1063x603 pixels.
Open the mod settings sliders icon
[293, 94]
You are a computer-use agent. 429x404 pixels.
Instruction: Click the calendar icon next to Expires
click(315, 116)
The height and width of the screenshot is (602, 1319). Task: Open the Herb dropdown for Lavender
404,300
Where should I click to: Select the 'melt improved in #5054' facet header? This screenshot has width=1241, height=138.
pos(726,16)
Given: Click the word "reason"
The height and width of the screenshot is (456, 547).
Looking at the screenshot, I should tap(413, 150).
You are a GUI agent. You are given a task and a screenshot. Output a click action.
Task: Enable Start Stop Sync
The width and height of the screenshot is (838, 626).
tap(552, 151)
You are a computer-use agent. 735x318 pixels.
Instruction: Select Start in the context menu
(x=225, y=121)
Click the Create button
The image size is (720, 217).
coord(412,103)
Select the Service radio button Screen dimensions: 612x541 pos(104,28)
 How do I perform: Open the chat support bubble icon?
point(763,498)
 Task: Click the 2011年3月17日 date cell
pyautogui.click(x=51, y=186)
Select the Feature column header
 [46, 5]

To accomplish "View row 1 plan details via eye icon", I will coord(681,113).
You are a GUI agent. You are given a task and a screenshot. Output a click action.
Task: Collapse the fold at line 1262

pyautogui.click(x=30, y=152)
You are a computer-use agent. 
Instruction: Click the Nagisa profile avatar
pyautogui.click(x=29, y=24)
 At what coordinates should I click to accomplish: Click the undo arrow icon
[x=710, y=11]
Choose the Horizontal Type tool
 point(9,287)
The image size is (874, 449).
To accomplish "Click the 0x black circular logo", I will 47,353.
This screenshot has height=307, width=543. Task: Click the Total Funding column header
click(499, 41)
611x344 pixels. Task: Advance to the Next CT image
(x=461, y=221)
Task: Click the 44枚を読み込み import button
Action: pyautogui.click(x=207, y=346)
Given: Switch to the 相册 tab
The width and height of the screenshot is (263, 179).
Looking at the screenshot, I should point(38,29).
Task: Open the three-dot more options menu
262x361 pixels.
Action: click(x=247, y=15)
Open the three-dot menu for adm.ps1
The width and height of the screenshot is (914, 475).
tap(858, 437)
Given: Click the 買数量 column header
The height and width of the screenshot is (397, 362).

*Activity*
Take each line above that holds the string "agent" and copy it.

*Written solution*
You are a computer-use agent. 429x404 pixels.
You are a GUI agent. You are given a task and a screenshot. Output a click action.
You are a computer-use agent. 735x318 pixels.
You are a GUI agent. You are given a task and a screenshot. Output a click action.
You are a computer-use agent. 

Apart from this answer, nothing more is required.